▸ EXTRAIT À LIRE
++++++++++

Aleteia : En mars 2020, pour répondre à la pandémie qui explosait dans le monde entier, les autorités publiques ont imposé de façon drastique un confinement généralisé de la population mondiale. Les choix opérés par les gouvernements ont-ils, avec le recul, été les bons selon-vous ?
Bernard Ars : Comme les pouvoirs publics ne disposaient pas de suffisamment de lits de réanimation, ils ont imposé l’isolement forcé sous la raison louable que les personnes âgées ne meurent pas de la Covid-19. Celles-ci, pour une partie, se sont laissées mourir de solitude, par défaut de relations et de soins globaux adéquats. Durant le strict confinement ordonné, de nombreuses familles jeunes se sont vu imposer un rythme effréné d’existence, amenant à la maison, télétravail et école, en plus de leurs habituelles activités domestiques. Ceci a provoqué une réelle destruction de l’espace et du temps, éléments pourtant constitutifs d’une vie humaine saine. La différence entre la sphère du privé et celle du professionnel a disparu. Des violences conjugales et d’autres, vécues par les enfants et les jeunes ont été enregistrées. Le confinement plus ou moins sévère à la maison, associé à la réduction voire à l’arrêt de l’activité professionnelle, et surtout pour les jeunes, de l’activité sportive et culturelle, mais aussi cultuelle, ont eu des effets néfastes sur la santé psychique et la santé globale de toute la population.
Quels rapports ont-été particulièrement bouleversés lors du premier confinement, en 2020 ?

++++++++++

▸ DONNÉES RECUEILLIES
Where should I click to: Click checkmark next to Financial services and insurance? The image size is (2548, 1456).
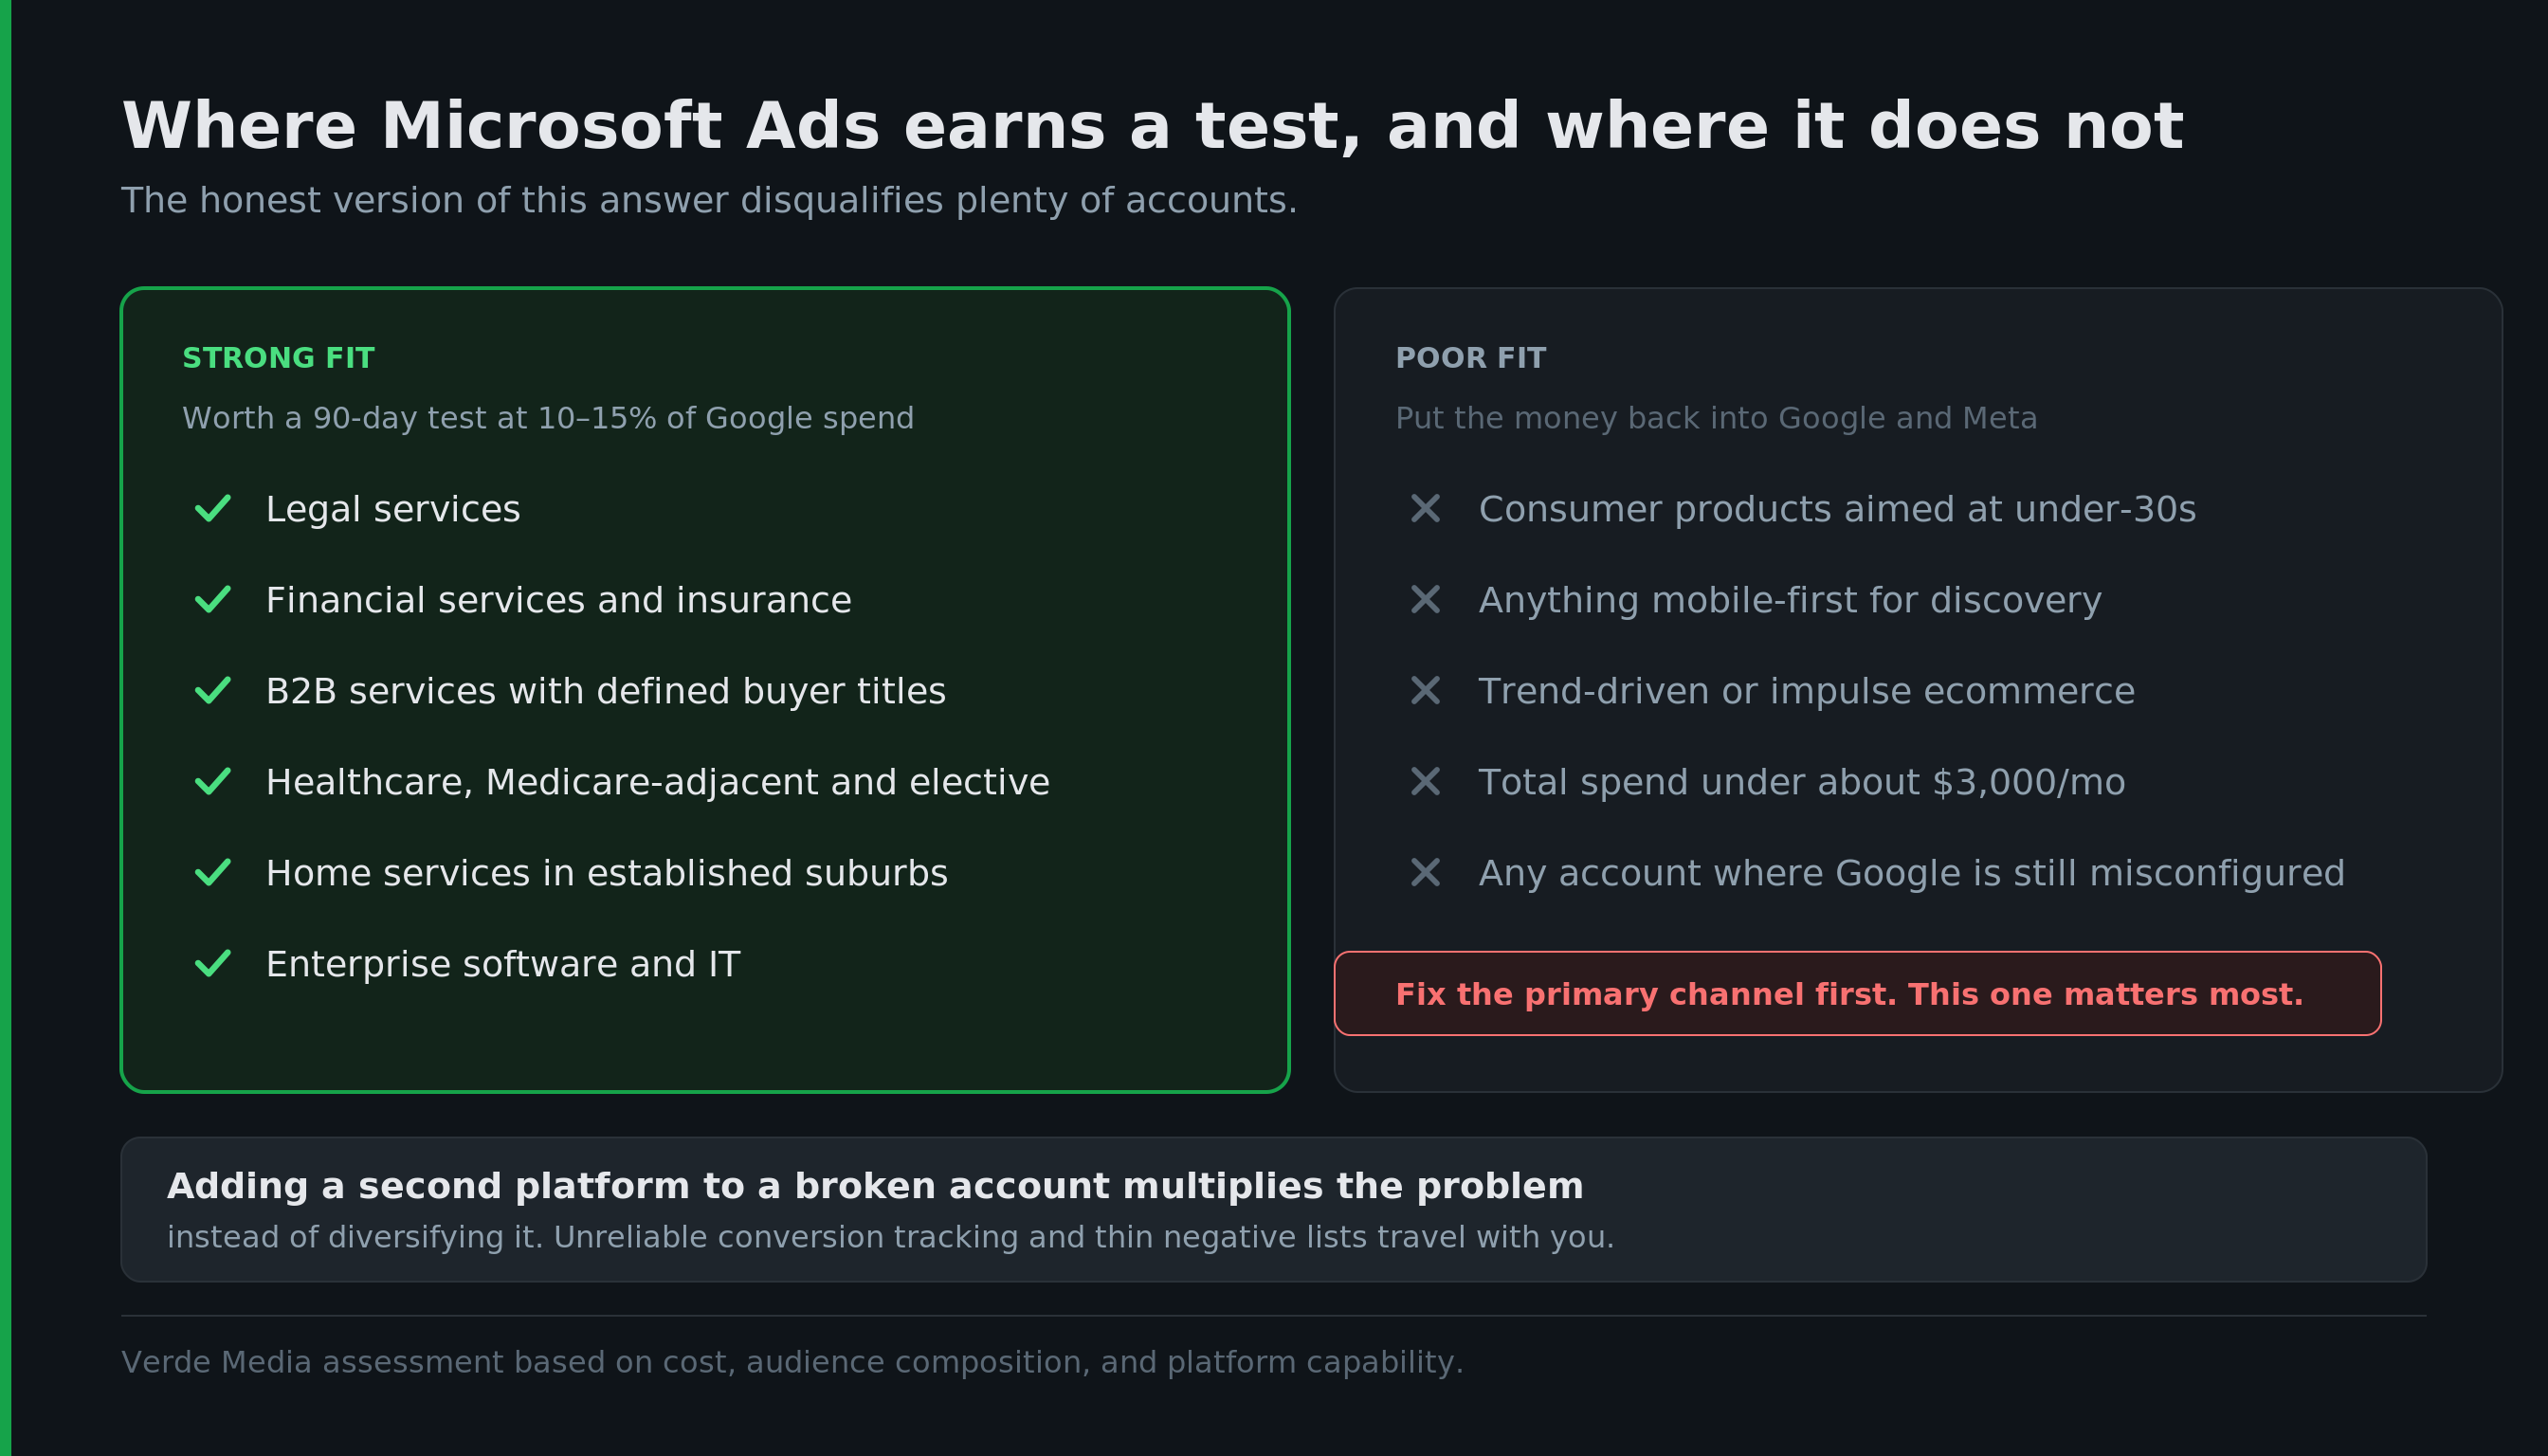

++++++++++

▸ CONSIGNES
**1)** D'après l'extrait sur le confinement, de quoi les pouvoirs publics ne disposaient-ils pas en nombre suffisant ?
**2)** Recopiez fidèlement le passage de l'extrait sur le confinement situé entre « Aleteia : En » et « bons selon-vous ? », bornes incluses.
**3)** Indiquez si chacune des affirmations suivantes concorde avec l'extrait sur le confinement, en répondant par oui ou par non et en citant textuellement les mots qui permettent de trancher : (a) le confinement généralisé a été imposé en mars 2020 ; (b) la séparation entre la sphère privée et la sphère professionnelle s'est renforcée ; (c) des violences conjugales ont été enregistrées.
Appuyez-vous exclusivement sur l'extrait sur le confinement.

▸ RÉSULTATS ATTENDUS
**1)** De lits de réanimation.

**2)**
Aleteia : En mars 2020, pour répondre à la pandémie qui explosait dans le monde entier, les autorités publiques ont imposé de façon drastique un confinement généralisé de la population mondiale. Les choix opérés par les gouvernements ont-ils, avec le recul, été les bons selon-vous ?

**3)**
(a) Oui : « En mars 2020, pour répondre à la pandémie qui explosait dans le monde entier, les autorités publiques ont imposé de façon drastique un confinement généralisé ».
(b) Non : « La différence entre la sphère du privé et celle du professionnel a disparu. »
(c) Oui : « Des violences conjugales et d’autres, vécues par les enfants et les jeunes ont été enregistrées. »